Armand aidait lui aussi. Il avait redisposé quelques meubles et rassemblé les pièces inutilisables. Néanmoins, ses pauses étaient fréquentes, et il s’asseyait sur le sol, recroquevillé avec ses mains sur les genoux. Ce n’était pourtant pas un travail si fatigant. On aurait d’ailleurs dit que son épuisement était plus moral que physique. Il fermait les yeux, reprenait son souffle quelques secondes, et se remettait à la tâche. Il paraissait aussi âgé qu’un vieil homme, avec ses épaules courbées et son pli soucieux qui lui barrait le front. Mais jamais il ne parlait, et cette étrange attitude, seul lui en connaissait la raison.

Théophane vérifia si leur argent et objets de valeur se trouvaient toujours à leur place. Il prit un tabouret, encore en bon état, et monta dessus avec précaution. La petite plateforme trembla légèrement sous ce nouveau poids mais resta stable par la suite. Il ouvrit une trappe, située au milieu du plafond blanc. Étant assez bas, il était facile d’ouvrir et de fermer cette cachette. Cependant, la trappe ne servant qu’en de rares occasions, où la famille empruntait un peu de leurs économies, Théophane eut quelque peine à décoincer le mécanisme. Il lâcha pourtant, délivrant un nuage de poussière, à l’exaspération d’Adélaïde. Le pauvre tabouret tomba à la renverse sous cette impulsion, faisant chavirer le père de famille au moment près. Les enfants en auraient habituellement ri, mais ici, pas même un sourire ne vint égayer leur visage. Ephrem offrit son bras, et Théophane se releva, secouant ses cheveux bruns de la poussière. Remontant sur le tabouret, il chercha à tâtons la petite boîte en ferraille. Elle se tenait juste au-dessus d’une poutre, sur la gauche du trou creusé. Après s’être assuré de son contenu, plutôt que de la remettre à sa place, il la descendit avec lui. Adélaïde ne jeta qu’un coup d’œil, n’appréciant guère questionner son père sur ses intentions personnelles. Mais Ephrem, sourcils froncés, n'eût pas la même réflexion que sa sœur.

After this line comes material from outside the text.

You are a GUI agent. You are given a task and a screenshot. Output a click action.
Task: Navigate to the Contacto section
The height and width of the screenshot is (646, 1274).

- Pourquoi la prends-tu avec toi ?

Toujours calme, Théophane regardait la boîte d’un air impassible. Il dit simplement, dans un léger soupir : - Des habitants en ont bien plus besoin que nous.

Son fils hocha la tête, un peu déçu malgré tout, mais ne contesta point. Quant à sa sœur, elle ouvrit de grands yeux, n’osant pas pour autant s’opposer à la décision de son père. Elle aussi avait contribué à remplir cette petite caisse, et des bijoux de famille se trouvaient là. Théophane avait-il l’intention de les donner également ? Elle resta cependant muette, faisant entière confiance à son père. Elle savait que, même si le chagrin le bouleversait, aucune de ses actions ne seraient effectuées sans une étude minutieuse.

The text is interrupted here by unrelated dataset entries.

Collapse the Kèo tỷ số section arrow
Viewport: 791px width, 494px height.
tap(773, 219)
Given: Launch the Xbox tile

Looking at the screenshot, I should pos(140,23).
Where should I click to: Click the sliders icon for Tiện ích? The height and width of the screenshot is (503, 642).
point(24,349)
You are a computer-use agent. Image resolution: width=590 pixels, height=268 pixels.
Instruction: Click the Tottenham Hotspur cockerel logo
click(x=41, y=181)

Enfin, Hermance fit son apparition. Ses yeux montraient toute son agitation et ses mains tremblaient. Elle rentra timidement, lorsque tous avaient terminé le ménage. La jeune femme s’avança près d’Armand, assis depuis quelques temps, et l’embrassa sur la joue. Ce geste tendre ne lui fit pas pour autant ouvrir ses yeux noirs. Elle fit de même pour son père et Ephrem. Un lien particulier l’unissait à Adélaïde, autant qu’une relation tumultueuse. Mais l’incident du matin était déjà loin, et elle prit sa sœur par les épaules. Celle-ci ne leva pas son regard sur elle. Elle était partagée entre la rancune et la douceur. L’attitude d’Hermance lui faisait chaud au cœur, mais elle aurait voulu qu’elle soit avec eux dès le début. Au lieu de cela, elle arrivait sans avoir vu la maison en pagaille, sans avoir été présente lorsque Victoire avait été emportée sous leurs yeux et sans les avoir accompagnés sur le chemin.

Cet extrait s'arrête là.